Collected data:
= = = = =

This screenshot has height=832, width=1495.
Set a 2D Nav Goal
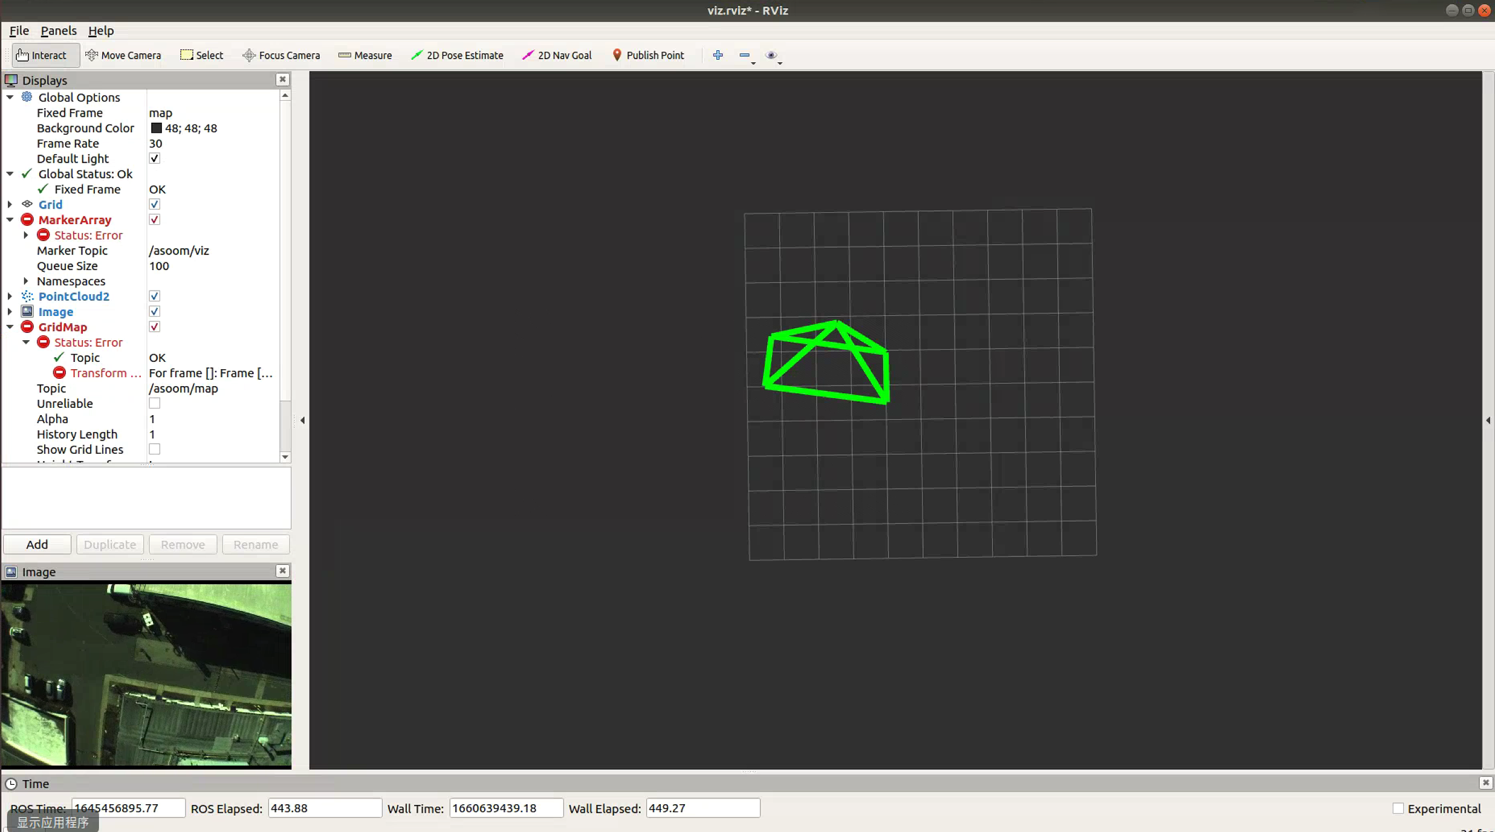click(556, 55)
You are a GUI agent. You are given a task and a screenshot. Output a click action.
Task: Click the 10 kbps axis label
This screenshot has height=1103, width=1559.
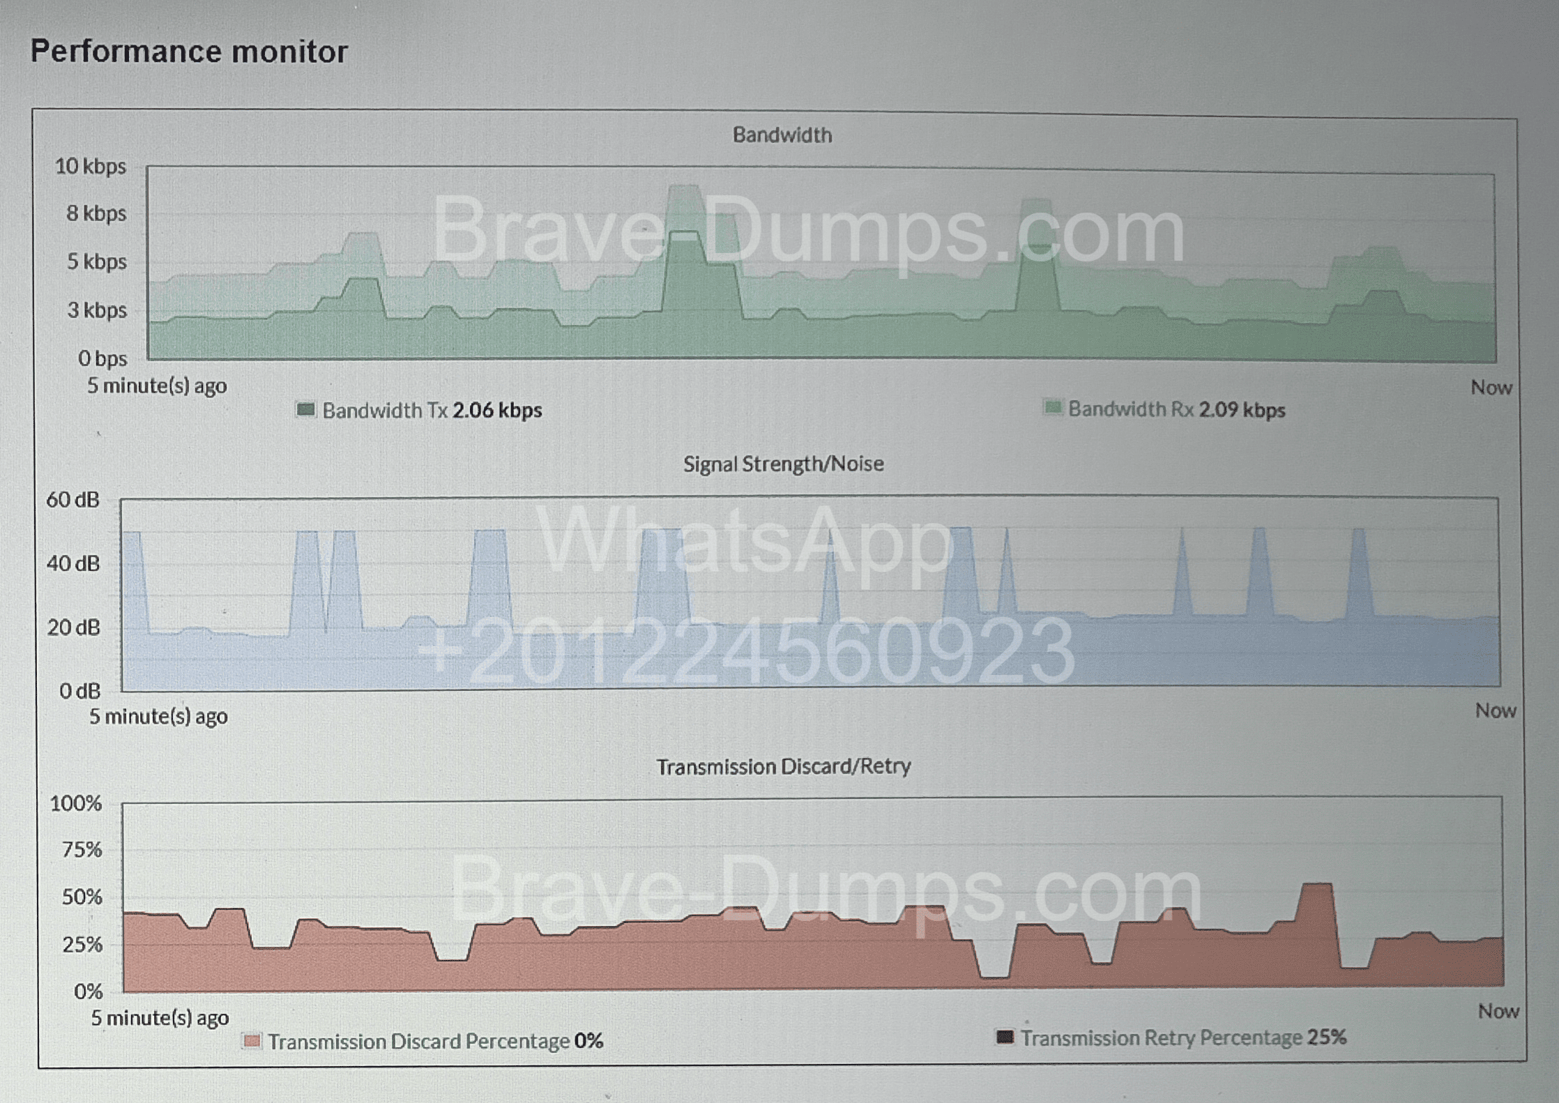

= = = = =

Exercise directions
Verbatim reproduction of every entry is needed, with the images left out.

Answer to this exercise
This screenshot has height=832, width=1495.
Set a 2D Nav Goal
click(556, 55)
You are a GUI agent. You are given a task and a screenshot. Output a click action.
Task: Click the 10 kbps axis label
This screenshot has height=1103, width=1559.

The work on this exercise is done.